Astronomers said Tuesday that they had for the first time seen a black hole spitting fire from the heart of a distant quasar. The work, by the same team that produced the first image of a black hole last year, illuminates the workings of one of the mysterious fountains of energy that dot deepest space and have tantalized astronomers with their ferocious energies ever since they were discovered more than 50 years ago.
Resolved in stunning detail from a distance of five billion light-years, this blowtorch of the gods appears as a bent flame 60 light-years long, shooting downward in the movie above from a bright central blob of unholy energy that might be the black hole itself.
The image was obtained using data from the Event Horizon Telescope, a globe-girdling network of radio telescopes. A year ago the Event Horizon collaboration thrilled the world by producing the first image of a black hole — a chute into eternity fringed by a fiery doughnut of doom at the center of the giant galaxy Messier 87 in Virgo, one of the great belching cosmic monsters. Using a technique called very long baseline interferometry, the telescope achieves the resolving power of a telescope as big as the Earth.
The new work, led by Jae-Young Kim of the Max Planck Institute for Radio Astronomy, was published in the journal Astronomy and Astrophysics. He and his colleagues said their new images, based on observations completed in April 2017, would shed additional light on how such beasts marshal their energies and light up the universe.
Quasars have tantalized and tortured astronomers since they were discovered in the early 1960s as dots of light far, far away pouring out baffling amounts of energy into space. Gradually, a model of quasars and energetic galactic nuclei has evolved: Supermassive black holes, feeding on interstellar gas, dust and anything else that comes near, become surrounded by disks of doomed gas. These accretion disks then squeeze energy and particles out their poles like toothpaste from a tube, at nearly the speed of light.
This scenario was brilliantly affirmed a year ago when the Event Horizon Telescope was able to see the accretion disk around the M87 black hole, framing a cosmic pothole in space. That galaxy also has a long jet shooting from its black hole. But Earth is about 50 million light-years from the galaxy, too close to be able to take in the jet, said Sheperd Doeleman of the Harvard-Smithsonian Center for Astrophysics who is director of the Event Horizon Telescope collaboration.

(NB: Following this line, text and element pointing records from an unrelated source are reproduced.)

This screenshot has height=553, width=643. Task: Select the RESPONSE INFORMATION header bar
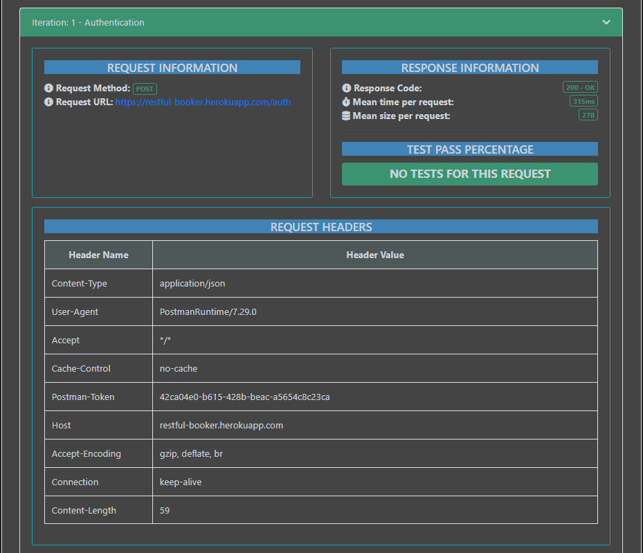[470, 67]
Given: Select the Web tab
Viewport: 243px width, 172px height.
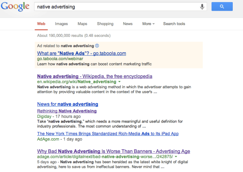Looking at the screenshot, I should tap(41, 24).
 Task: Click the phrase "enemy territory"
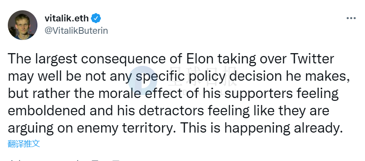tap(127, 128)
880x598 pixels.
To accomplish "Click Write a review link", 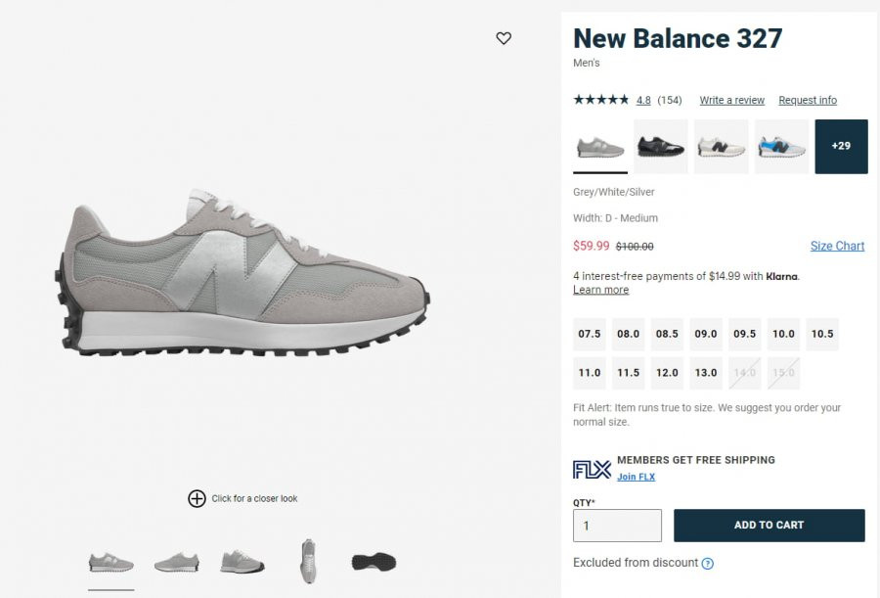I will [731, 100].
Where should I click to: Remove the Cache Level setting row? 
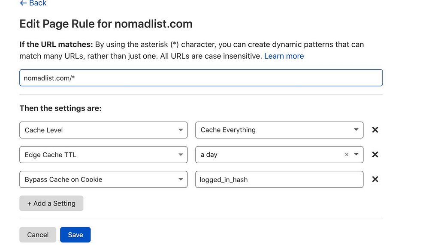click(x=375, y=130)
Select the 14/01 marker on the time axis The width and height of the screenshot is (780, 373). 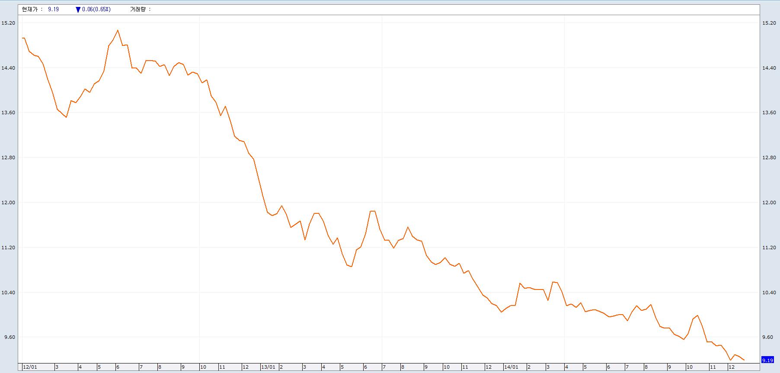511,367
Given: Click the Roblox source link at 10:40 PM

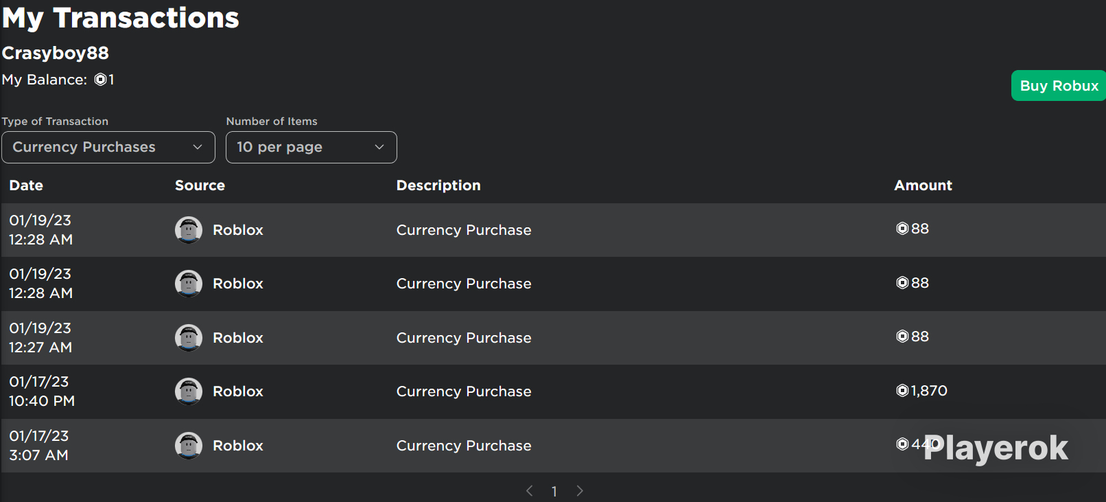Looking at the screenshot, I should pos(237,391).
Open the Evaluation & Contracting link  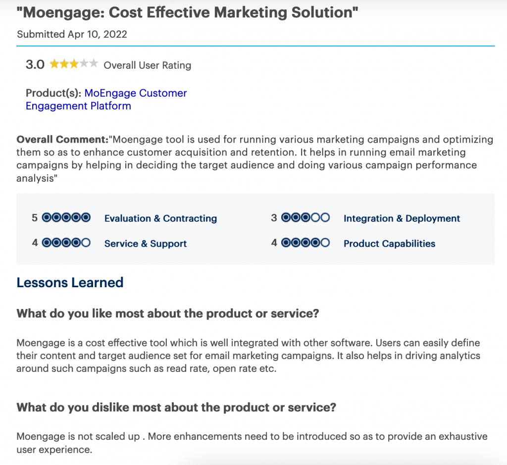pos(160,218)
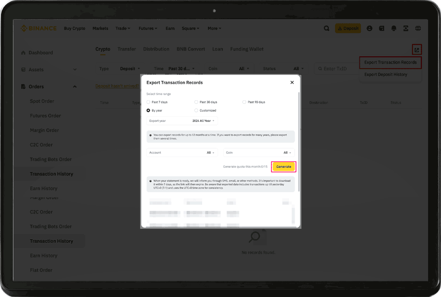441x297 pixels.
Task: Open the wallet icon in header
Action: coord(382,28)
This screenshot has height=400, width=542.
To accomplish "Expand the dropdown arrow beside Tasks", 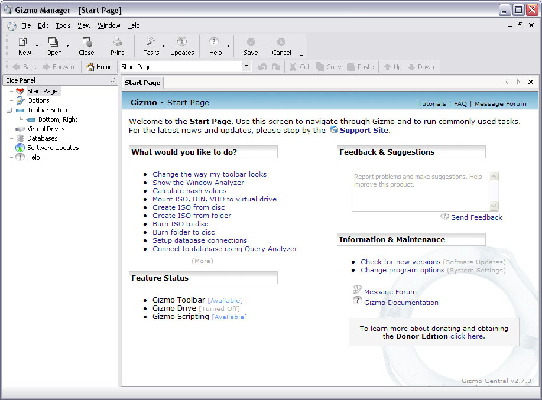I will [164, 45].
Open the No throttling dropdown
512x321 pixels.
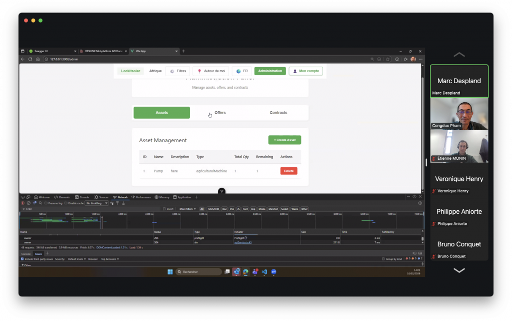point(97,203)
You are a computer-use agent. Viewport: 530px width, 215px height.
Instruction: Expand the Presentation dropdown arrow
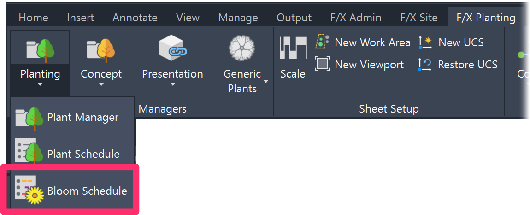172,84
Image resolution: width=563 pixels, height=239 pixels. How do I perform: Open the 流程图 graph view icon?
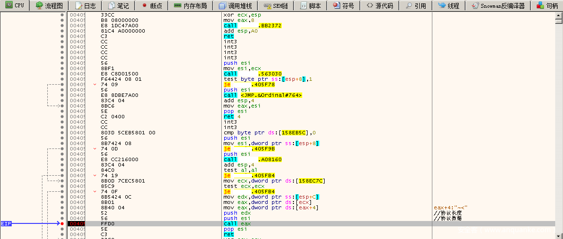click(x=39, y=6)
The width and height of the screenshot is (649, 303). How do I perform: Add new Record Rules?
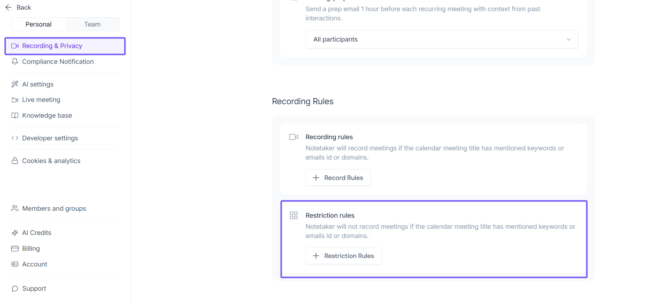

How They Took the First Picture of a Black Hole
A planet-sized network of radio telescopes has assembled the first image of a black hole.
The galaxy in the new study, 3C 279, is five billion light-years away. Also in the direction of Virgo, it is thought to be powered by a black hole about 800 million times more massive than the sun.
Dr. Doeleman’s team observed the quasar for four nights in April 2017 as they were calibrating their telescope to get ready for M87. The fact that they saw the jet gave them confidence that their imaging software worked. So, as he said in an email, they had seen that jet before, “just not in this detail, and the results indicate a violent environment.”
Dr. Kim’s group has now reprocessed the observations from those four nights. In addition the group used two other sets of radio telescopes at different frequencies and different resolutions on other days. They did this to study the structure of the quasar’s jet and zoom in on its source, like opening a set of Matryoshka dolls, in Dr. Kim’s words.
The results can be seen in the movie above. As viewed from afar at the lowest magnification, the jet bends down from a bright spot at the top of the frame, which corresponds to the center of the quasar, where the black hole is presumably working its grinding magic. Seen closer up, the jet decomposes into a series of blobs or hot spots shooting out. They form a line that bends slightly.
Under the highest magnification, the viewer is left with two blobs — one at the top of the image, which is source of the jet, and the lower feature, which is one of the jet’s outbursts of energy. The source of the jet looks like a bar turned sideways, nearly perpendicular to the direction of the blowtorch.
That, Dr. Kim said in a statement, was a surprise, because they found this unexpected, perpendicular form where they expected to find only the source of the jet.
“This is like finding a very different shape by opening the smallest Matryoshka doll,” he said.
The perpendicular structure, the astronomers said in their paper, could be the accretion disk itself, the doughnut of fiery doomed material that circles the black hole. Enormous pressures and magnetic fields in that realm squeeze energy out the top and bottom of the doughnut at nearly the speed of light.
Dr. Doleman ventured, however, that it could just be the beam twisting again to make life difficult for the observers.
In the second half of the movie, the astronomers compared images from the Event Horizon Telescope at a single wavelength over the course of a week to see how the knots in the jet were moving.
They in fact appeared to be moving almost 20 times the speed of light, an optical illusion that results from the foreshortened angle from which we see the jet, Dr. Doeleman explained.
Another aspect of the magic of quasars.
“This shows the E.H.T. can be used to study a wide range of phenomena,” he said. “This time more of an incremental advance, sharpening our view of a powerful quasar.”